1/21/26

How to Pray Petitionary Prayers Well

Enjoyed the Prayer Course yesterday and reconnecting with Jacob. Chaz joined us as well and Dan and Heather received their Jesus focused Bibles. Dave, Art, and Drew were there as well. Jim and I had a wonderful talk in the car having experienced the Vertical Endeavor this last week end. This coming weekend we get to honor Margo and continue to praise the Lord for our friends and family. Here are the big takeaways from the video: 

Pray with others. Agreement adds strength.

Scripture shows that joined prayer carries unique spiritual force.

  • “If two of you on earth agree about anything they ask for, it will be done for them by my Father in heaven.” (Matthew 18:19)

  • “They all joined together constantly in prayer.” (Acts 1:14)

  • “Pray for each other so that you may be healed.” (James 5:16)

Praying together shapes unity, increases faith, and opens the door to God’s intervention in community, not isolation.

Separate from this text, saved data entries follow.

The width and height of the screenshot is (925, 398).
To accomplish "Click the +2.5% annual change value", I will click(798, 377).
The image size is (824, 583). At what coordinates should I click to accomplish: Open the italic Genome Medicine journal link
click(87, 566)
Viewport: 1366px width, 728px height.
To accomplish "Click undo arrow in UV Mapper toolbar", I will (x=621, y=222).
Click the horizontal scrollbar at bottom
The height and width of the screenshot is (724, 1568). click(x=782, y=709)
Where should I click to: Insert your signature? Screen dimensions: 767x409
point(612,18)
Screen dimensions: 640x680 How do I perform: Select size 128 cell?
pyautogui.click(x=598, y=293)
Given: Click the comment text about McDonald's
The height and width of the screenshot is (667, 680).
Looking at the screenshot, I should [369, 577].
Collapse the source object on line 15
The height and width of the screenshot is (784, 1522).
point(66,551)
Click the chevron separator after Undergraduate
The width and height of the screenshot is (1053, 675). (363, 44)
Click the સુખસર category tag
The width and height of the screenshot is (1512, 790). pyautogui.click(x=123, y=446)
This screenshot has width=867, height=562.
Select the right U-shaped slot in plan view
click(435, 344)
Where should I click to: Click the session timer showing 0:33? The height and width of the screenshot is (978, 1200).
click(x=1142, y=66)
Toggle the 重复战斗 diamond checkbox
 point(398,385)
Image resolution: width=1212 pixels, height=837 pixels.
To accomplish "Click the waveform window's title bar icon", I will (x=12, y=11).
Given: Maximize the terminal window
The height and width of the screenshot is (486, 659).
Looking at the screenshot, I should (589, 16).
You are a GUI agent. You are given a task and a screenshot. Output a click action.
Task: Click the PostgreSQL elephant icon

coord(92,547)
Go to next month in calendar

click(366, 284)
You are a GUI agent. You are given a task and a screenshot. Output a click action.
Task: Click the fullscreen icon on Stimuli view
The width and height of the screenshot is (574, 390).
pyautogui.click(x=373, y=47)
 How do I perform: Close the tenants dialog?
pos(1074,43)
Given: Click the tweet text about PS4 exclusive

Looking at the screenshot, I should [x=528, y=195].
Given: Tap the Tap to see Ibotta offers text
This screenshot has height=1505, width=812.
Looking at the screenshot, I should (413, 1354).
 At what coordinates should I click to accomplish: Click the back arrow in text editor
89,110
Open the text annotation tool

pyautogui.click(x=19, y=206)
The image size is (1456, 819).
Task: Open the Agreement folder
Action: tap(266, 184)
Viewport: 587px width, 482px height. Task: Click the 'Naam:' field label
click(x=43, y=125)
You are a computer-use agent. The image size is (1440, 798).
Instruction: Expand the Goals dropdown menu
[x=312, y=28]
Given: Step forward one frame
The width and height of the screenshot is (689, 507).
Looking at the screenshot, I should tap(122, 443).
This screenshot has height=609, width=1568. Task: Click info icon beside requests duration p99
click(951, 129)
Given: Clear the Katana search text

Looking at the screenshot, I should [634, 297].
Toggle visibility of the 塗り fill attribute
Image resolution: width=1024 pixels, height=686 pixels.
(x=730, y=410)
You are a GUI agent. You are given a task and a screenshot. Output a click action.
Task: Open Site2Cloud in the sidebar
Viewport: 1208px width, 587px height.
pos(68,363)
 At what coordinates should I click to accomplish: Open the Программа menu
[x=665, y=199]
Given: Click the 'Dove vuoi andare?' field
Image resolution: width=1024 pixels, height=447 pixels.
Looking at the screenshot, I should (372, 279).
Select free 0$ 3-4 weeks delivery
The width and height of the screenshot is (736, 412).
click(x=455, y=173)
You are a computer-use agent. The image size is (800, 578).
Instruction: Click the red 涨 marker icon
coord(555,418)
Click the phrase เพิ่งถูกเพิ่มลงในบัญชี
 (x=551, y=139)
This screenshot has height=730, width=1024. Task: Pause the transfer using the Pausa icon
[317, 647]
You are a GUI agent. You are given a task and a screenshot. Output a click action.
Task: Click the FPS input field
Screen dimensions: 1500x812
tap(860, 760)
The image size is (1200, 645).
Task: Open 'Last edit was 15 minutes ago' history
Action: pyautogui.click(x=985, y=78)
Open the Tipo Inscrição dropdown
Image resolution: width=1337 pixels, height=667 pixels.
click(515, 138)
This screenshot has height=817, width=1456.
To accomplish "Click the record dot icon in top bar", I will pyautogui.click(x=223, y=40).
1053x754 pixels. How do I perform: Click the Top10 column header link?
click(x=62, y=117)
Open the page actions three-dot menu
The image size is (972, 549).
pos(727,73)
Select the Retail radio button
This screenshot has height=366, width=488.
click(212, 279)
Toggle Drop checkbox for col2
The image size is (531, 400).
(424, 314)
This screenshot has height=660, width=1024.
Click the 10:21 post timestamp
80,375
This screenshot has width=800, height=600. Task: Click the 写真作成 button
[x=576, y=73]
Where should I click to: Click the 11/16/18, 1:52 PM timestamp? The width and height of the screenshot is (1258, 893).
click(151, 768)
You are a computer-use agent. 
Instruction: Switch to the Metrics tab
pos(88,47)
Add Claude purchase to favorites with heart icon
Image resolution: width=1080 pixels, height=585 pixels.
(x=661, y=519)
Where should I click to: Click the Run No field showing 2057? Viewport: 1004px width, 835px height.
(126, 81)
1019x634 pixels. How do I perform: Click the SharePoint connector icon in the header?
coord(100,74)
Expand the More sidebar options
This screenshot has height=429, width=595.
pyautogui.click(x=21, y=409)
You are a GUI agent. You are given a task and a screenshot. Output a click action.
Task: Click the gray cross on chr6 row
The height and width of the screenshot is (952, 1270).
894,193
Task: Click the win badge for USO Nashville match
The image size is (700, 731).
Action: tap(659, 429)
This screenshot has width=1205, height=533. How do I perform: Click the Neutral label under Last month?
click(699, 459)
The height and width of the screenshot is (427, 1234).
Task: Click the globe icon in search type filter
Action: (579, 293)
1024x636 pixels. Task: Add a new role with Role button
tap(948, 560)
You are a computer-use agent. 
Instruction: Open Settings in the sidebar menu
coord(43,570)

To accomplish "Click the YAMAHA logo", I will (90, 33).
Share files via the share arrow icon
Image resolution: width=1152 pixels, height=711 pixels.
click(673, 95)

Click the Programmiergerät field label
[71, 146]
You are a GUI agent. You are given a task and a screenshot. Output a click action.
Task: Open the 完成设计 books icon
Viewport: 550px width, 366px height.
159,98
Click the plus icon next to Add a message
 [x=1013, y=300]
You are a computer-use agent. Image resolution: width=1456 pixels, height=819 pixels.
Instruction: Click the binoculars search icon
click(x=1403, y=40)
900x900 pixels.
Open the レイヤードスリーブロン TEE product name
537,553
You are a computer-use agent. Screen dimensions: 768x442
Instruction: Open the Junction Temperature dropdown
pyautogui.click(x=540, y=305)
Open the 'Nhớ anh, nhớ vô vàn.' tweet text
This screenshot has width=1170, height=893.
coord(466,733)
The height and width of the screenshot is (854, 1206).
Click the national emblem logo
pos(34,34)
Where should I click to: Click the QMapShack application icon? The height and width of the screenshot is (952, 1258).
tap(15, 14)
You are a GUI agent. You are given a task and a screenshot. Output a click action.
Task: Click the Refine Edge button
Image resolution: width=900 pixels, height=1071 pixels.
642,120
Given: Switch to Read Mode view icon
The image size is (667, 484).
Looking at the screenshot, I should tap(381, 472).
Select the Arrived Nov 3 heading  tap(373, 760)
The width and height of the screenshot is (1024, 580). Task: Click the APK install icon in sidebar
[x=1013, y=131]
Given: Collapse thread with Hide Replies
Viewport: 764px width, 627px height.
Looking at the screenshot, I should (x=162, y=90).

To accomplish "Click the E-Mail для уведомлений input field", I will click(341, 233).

Pray incrementally. Break big needs into small, faithful steps.

God often answers through steady, step-by-step faith.

  • Jesus taught persistence one request at a time: “Give us today our daily bread.” (Matthew 6:11)

  • The persistent widow shows incremental courage: she “kept coming” until justice was done (Luke 18:1–8).

  • Nehemiah models this pattern. He prays repeatedly (Nehemiah 1:4–11) and acts in small, wise steps to rebuild the wall.

Incremental praying keeps the request active and your trust grounded while God works layer by layer.


Pray God’s promises. Scripture guides specific, grounded requests.

Praying the Word aligns your desires with God’s revealed will.

  • “This is the confidence we have… that if we ask anything according to His will, He hears us.” (1 John 5:14–15)

  • “The Lord is faithful to all His promises and loving toward all He has made.” (Psalm 145:13)

  • Jesus prayed Scripture on the cross (Psalm 22).

  • Daniel prayed God’s promises back to Him (Daniel 9:2–3).

Promises steady your heart. They give language to your petitions and reframe your expectations in truth, not emotion.


Pray consistently. Keep “stacking dominoes.”

Consistency builds spiritual momentum.

  • “Pray without ceasing.” (1 Thessalonians 5:17)

  • “Ask… seek… knock.” The verbs are present-continuous: “keep on asking.” (Matthew 7:7–8)

  • Jesus tells His disciples “always to pray and not give up.” (Luke 18:1)

  • Paul urges believers to be “faithful in prayer.” (Romans 12:12)

Every prayer is a domino. One prayer moves the next. Over time, God weaves these consistent petitions into breakthroughs you could not engineer yourself.